§ Document excerpt
* * *
The A-10 Thunderbolt II "Warthog" attack jets were stationed at Myrtle Beach Air Force Base in South Carolina from 1977 until the base closed in 1993.

Units from the base participated in the Cold War, the Berlin Crisis, the Cuban Missile Crisis and
Operation Desert Storm. During the 1980s three of the squadrons were sent to Germany, England, Egypt, Korea, Hawaii, Cuba and Puerto Rico. In 1990, the 354th was the first unit sent to Saudi Arabia after Iraq invaded Kuwait.

==Closing, 1993==
In 1991, after the National Defense Authorization Act, the announcement came that Myrtle Beach Air Force Base would close.

The Myrtle Beach base used the A-10 Warthog jet, and Pat McCullough of the Base Realignment and Closure Commission said the Air Force considered the jet "limited to a low-threat environment", while the Army believed it was "a very powerful close-air support asset." The Air Force chose to phase out the A-10, which led to the base's closing, but the Army wanted the A-10 to continue flying; the decision to keep the A-10 came after the decision to close had been made.

The base closed on 31 March 1993.

==Redevelopment==
The base's closing was expected to mean losing over 5000 jobs, having 1500 homes to sell, 15 percent fewer students going to area schools, 20 percent unemployment, and $91 million lost in taxes and other revenues.

McCullough believed the earlier closing gave the base the best opportunity for reuse than would have been possible had the closing occurred later, during a recession.

Retired Air Force colonel Buddy Styers headed the Myrtle Beach Air Force Base Redevelopment Authority starting in August 1995. The authority, started in 1994, soon began working with the city of Myrtle Beach and Design Works, L.C., to develop a master plan to take advantage of existing structures and create development not necessarily related to tourism.

For the first several years, the Myrtle Beach area received little help from the economic development conveyance program intended to help communities struggling after bases closed. Myrtle Beach was viewed as a prosperous tourist area. A Wall Street Journal article and a new vision for tourism-related development from Burroughs & Chapin helped the area replace the jobs lost. With the state providing revenue from alcohol taxes, and later a portion of taxes paid by federal employees at bases in the state, the authority made progress toward redevelopment of the base. Later, the federal government changed the rules for helping communities affected by base closings, and Myrtle Beach received what was needed. The state legislature also made it possible to issue $41 million in bonds using the base land as a tax increment financing district.

In 2013, 20 years after the closing, the 3,937 acres that were once the base included more than 1,200 homes, several parks and sports facilities, an American Red Cross headquarters, a Veterans Affairs clinic, International Technology and Aerospace Park (ITAP), new terminals at Myrtle Beach International Airport, and The Market Common, a retail complex. The Whispering Pines golf course went to the city of Myrtle Beach. AVX Corporation received land next to its existing plant for a research and development facility. Horry-Georgetown Technical College built a new campus. Crabtree Gymnasium includes a military museum. Warbird Park includes a Wall of Service on which anyone who served honorably from 1941 to 1993 could receive a granite nameplate. An $800,000 World War II memorial was dedicated November 9, 2023.
20 years after the base closed, Retired Air Force colonel Styers no longer had a full-time job, but he still worked to spend $200,000 a year in federal grant money on improvements to the airport, like adding a ramp and taxiway at ITAP.

In 2017, a $200,000 grant from the redevelopment authority was to help to fund Thunderbolt Park, named for the A-10 Thunderbolts that flew at the base. A former base building at the Farrow Parkway location was to be renovated, to create a classroom. $1.2 million had been raised as of October 2017.

==Environmental contamination==
In May 2026, it was reported that a tidal creek north of Springmaid Pier carried very high levels of PFAS likely from decades of use of fire fighting foam at the Myrtle Beach Air Force Base. These drained onto popular sections of the Myrtle Beach State Park. The S.C. Department of Environmental Services advised "people not to swim in water near stormwater pipes or swashes".
* * *
§ Tasks for this exercise
(A) Please copy the part of the Myrtle Beach Air Force Base text starting with "The base closed on" and going on through "during a recession.".
(B) List the conflicts and operations that the Myrtle Beach Air Force Base text says units from the base participated in.

§ Records from a data source
* * *
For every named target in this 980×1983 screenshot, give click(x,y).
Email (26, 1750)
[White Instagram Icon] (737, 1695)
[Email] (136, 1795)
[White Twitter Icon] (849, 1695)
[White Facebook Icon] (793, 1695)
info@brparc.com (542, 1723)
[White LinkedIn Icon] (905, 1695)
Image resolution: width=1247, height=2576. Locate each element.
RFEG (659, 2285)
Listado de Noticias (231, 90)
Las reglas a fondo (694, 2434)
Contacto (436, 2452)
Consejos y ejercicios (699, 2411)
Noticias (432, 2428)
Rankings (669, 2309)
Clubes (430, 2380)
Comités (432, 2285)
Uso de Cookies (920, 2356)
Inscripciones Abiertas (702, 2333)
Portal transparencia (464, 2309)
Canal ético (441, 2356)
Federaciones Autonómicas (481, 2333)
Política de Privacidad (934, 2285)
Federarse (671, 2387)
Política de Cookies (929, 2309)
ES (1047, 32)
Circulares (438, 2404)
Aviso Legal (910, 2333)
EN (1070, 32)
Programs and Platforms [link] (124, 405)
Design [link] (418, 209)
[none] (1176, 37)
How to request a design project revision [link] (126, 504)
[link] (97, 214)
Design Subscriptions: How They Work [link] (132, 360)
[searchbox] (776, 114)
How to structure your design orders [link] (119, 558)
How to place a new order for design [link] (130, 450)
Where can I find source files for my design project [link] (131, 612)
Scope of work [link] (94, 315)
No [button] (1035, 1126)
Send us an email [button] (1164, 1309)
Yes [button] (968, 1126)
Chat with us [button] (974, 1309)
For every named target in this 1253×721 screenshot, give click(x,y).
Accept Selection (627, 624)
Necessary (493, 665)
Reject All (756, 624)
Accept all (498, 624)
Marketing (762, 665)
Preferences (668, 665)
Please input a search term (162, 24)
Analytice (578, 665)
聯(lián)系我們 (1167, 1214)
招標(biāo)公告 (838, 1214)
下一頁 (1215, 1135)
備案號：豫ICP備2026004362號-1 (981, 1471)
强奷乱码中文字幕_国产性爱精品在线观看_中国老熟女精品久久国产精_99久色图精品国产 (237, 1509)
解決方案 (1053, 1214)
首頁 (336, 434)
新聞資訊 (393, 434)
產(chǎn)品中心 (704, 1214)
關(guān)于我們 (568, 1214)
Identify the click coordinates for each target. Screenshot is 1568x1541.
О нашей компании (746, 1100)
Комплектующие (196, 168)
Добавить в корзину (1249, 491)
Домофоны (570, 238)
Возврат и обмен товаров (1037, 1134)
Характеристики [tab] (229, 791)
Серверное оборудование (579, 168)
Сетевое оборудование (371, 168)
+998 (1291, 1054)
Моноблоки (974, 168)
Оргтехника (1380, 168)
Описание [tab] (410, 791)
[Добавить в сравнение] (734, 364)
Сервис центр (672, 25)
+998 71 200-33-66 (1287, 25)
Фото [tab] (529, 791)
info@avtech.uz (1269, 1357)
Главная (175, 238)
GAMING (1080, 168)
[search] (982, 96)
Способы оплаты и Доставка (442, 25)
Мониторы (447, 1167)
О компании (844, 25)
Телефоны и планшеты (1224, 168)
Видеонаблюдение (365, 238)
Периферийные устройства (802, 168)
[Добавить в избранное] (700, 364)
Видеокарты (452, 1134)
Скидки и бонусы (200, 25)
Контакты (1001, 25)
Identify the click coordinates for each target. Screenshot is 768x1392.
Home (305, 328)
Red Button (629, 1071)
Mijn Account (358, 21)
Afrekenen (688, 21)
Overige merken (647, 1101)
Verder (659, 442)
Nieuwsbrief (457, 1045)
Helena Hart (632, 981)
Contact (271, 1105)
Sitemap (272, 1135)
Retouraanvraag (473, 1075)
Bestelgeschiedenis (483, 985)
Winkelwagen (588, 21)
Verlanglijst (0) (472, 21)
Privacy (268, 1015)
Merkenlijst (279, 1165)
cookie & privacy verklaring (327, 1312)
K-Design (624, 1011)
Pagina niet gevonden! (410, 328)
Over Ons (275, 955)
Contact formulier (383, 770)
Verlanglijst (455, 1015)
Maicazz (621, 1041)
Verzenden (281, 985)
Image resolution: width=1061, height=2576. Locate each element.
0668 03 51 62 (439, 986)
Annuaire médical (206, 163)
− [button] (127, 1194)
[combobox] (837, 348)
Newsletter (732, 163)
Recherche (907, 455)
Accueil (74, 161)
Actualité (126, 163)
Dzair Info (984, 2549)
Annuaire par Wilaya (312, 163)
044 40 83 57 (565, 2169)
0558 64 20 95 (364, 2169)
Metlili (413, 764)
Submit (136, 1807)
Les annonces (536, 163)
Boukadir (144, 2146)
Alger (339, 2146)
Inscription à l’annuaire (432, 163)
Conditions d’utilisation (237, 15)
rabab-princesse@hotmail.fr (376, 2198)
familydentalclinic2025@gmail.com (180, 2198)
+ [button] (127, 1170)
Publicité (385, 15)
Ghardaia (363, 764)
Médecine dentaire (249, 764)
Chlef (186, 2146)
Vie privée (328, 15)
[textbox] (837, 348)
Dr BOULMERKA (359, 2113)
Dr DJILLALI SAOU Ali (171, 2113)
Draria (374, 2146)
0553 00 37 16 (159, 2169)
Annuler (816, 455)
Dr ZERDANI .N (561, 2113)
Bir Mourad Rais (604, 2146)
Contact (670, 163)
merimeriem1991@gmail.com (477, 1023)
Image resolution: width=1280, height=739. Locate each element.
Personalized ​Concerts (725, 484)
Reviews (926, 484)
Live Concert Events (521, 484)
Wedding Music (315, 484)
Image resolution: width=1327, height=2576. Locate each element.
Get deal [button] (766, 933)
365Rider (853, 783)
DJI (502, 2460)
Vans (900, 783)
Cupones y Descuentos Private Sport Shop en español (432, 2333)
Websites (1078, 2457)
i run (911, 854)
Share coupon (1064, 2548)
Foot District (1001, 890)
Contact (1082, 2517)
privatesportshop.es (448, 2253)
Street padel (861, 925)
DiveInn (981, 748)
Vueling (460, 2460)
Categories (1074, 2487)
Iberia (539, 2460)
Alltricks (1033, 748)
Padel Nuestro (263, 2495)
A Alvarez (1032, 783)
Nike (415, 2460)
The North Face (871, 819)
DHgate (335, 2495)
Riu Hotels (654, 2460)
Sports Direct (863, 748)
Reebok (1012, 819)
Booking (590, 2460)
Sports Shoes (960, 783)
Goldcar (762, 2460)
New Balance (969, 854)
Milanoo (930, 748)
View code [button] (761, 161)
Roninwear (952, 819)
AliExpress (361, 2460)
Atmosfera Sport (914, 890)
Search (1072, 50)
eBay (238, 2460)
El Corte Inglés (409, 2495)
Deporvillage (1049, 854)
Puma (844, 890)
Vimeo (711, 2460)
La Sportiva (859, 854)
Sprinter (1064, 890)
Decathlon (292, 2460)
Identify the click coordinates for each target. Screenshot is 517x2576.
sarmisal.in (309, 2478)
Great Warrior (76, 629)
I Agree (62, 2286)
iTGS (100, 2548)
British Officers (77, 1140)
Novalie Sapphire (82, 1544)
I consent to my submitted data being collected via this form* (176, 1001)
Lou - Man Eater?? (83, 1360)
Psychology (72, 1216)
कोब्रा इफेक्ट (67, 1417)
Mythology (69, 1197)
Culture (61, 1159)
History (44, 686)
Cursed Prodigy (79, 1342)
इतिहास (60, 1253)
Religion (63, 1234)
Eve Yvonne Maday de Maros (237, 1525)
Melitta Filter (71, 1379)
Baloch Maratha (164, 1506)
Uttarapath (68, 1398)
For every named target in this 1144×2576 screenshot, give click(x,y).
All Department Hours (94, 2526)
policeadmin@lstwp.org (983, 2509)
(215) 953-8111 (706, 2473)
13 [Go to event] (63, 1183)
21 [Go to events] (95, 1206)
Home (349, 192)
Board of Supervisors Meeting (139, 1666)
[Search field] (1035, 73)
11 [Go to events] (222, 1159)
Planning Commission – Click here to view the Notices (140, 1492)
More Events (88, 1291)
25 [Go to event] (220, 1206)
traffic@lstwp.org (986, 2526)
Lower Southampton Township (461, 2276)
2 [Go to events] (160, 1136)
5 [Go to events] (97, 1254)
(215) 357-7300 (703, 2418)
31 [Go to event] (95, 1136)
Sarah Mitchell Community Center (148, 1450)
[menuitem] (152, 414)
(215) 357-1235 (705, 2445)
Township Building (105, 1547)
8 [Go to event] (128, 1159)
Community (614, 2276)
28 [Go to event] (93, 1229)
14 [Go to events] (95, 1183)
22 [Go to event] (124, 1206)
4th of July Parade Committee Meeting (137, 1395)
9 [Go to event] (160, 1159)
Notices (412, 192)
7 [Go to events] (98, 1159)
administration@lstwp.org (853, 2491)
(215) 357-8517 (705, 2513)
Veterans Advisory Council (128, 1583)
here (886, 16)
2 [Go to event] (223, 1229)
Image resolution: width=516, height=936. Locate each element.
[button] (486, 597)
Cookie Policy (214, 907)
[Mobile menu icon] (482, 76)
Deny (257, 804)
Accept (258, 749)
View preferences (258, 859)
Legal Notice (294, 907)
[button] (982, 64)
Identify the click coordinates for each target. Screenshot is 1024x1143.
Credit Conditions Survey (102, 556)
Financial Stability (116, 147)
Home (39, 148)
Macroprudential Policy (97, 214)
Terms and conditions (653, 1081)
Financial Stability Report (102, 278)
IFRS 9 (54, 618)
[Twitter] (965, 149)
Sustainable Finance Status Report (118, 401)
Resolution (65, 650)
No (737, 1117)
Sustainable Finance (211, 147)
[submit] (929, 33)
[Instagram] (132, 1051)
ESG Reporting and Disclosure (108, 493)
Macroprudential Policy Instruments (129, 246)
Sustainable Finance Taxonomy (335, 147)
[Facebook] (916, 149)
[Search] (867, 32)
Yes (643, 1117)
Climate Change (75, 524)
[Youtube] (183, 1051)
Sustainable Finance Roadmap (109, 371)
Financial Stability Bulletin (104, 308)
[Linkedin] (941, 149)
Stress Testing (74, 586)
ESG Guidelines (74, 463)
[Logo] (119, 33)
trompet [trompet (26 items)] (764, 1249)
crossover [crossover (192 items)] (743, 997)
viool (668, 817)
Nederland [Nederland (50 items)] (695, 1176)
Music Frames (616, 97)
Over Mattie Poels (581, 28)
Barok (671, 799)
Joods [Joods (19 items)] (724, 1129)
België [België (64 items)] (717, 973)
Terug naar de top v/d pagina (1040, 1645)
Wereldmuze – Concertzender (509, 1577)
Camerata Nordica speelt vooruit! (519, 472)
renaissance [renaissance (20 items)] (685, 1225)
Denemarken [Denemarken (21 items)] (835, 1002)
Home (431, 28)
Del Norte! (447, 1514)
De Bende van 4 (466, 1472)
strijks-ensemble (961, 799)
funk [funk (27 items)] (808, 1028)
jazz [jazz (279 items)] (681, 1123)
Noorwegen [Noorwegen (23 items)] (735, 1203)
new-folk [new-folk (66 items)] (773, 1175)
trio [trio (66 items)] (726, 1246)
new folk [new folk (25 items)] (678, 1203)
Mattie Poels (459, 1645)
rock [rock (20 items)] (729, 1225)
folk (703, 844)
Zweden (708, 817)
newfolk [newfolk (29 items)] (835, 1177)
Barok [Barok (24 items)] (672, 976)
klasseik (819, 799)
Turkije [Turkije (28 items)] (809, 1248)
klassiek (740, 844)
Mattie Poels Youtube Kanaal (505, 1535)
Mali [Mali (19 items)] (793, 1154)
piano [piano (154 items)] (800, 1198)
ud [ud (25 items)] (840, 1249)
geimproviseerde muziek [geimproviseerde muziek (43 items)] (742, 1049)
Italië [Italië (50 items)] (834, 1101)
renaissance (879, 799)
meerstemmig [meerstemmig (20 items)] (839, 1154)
* * *
§ Solutions in order
(A)
The base closed on 31 March 1993.

==Redevelopment==
The base's closing was expected to mean losing over 5000 jobs, having 1500 homes to sell, 15 percent fewer students going to area schools, 20 percent unemployment, and $91 million lost in taxes and other revenues.

McCullough believed the earlier closing gave the base the best opportunity for reuse than would have been possible had the closing occurred later, during a recession.

(B)
The Cold War
The Berlin Crisis
The Cuban Missile Crisis
Operation Desert Storm